# About this task:
Word for word, repeat all of the entries.

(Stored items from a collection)
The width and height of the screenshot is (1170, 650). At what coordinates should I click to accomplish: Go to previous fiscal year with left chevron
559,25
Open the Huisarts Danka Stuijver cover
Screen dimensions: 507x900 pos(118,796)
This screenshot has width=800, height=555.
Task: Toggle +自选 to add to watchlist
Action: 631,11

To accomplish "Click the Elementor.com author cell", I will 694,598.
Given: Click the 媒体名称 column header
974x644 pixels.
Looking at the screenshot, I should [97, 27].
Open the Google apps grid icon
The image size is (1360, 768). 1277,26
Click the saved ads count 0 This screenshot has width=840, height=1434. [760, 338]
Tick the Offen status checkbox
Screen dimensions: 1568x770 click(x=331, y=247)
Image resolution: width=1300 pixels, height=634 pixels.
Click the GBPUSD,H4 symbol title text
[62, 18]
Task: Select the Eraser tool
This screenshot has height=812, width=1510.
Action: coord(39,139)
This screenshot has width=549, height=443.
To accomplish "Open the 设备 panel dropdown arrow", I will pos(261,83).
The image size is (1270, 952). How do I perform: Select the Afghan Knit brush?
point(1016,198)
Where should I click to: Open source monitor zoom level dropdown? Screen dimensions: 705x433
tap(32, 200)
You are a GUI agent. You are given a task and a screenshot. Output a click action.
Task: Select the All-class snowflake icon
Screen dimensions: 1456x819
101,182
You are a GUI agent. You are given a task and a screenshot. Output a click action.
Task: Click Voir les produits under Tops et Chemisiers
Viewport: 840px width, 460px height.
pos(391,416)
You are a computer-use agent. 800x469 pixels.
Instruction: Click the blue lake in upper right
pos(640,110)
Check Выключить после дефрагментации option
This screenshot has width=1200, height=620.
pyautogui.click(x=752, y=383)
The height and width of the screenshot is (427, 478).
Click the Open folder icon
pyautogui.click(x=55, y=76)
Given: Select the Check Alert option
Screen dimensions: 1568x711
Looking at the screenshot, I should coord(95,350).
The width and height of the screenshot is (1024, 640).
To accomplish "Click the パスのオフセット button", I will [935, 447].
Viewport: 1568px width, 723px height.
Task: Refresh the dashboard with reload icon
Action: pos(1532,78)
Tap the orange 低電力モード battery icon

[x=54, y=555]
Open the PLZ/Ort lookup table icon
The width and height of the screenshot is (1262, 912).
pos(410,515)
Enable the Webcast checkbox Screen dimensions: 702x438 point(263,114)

# Exercise response:
The width and height of the screenshot is (1170, 650). At what coordinates should I click to accomplish: Go to previous fiscal year with left chevron
559,25
Open the Huisarts Danka Stuijver cover
Screen dimensions: 507x900 pos(118,796)
This screenshot has width=800, height=555.
Task: Toggle +自选 to add to watchlist
Action: 631,11

To accomplish "Click the Elementor.com author cell", I will 694,598.
Given: Click the 媒体名称 column header
974x644 pixels.
Looking at the screenshot, I should [97, 27].
Open the Google apps grid icon
The image size is (1360, 768). 1277,26
Click the saved ads count 0 This screenshot has width=840, height=1434. [760, 338]
Tick the Offen status checkbox
Screen dimensions: 1568x770 click(x=331, y=247)
Image resolution: width=1300 pixels, height=634 pixels.
Click the GBPUSD,H4 symbol title text
[62, 18]
Task: Select the Eraser tool
This screenshot has height=812, width=1510.
Action: coord(39,139)
This screenshot has width=549, height=443.
To accomplish "Open the 设备 panel dropdown arrow", I will pos(261,83).
The image size is (1270, 952). How do I perform: Select the Afghan Knit brush?
point(1016,198)
Where should I click to: Open source monitor zoom level dropdown? Screen dimensions: 705x433
tap(32, 200)
You are a GUI agent. You are given a task and a screenshot. Output a click action.
Task: Select the All-class snowflake icon
Screen dimensions: 1456x819
101,182
You are a GUI agent. You are given a task and a screenshot. Output a click action.
Task: Click Voir les produits under Tops et Chemisiers
Viewport: 840px width, 460px height.
pos(391,416)
You are a computer-use agent. 800x469 pixels.
Instruction: Click the blue lake in upper right
pos(640,110)
Check Выключить после дефрагментации option
This screenshot has width=1200, height=620.
pyautogui.click(x=752, y=383)
The height and width of the screenshot is (427, 478).
Click the Open folder icon
pyautogui.click(x=55, y=76)
Given: Select the Check Alert option
Screen dimensions: 1568x711
Looking at the screenshot, I should coord(95,350).
The width and height of the screenshot is (1024, 640).
To accomplish "Click the パスのオフセット button", I will [935, 447].
Viewport: 1568px width, 723px height.
Task: Refresh the dashboard with reload icon
Action: pos(1532,78)
Tap the orange 低電力モード battery icon

[x=54, y=555]
Open the PLZ/Ort lookup table icon
The width and height of the screenshot is (1262, 912).
pos(410,515)
Enable the Webcast checkbox Screen dimensions: 702x438 point(263,114)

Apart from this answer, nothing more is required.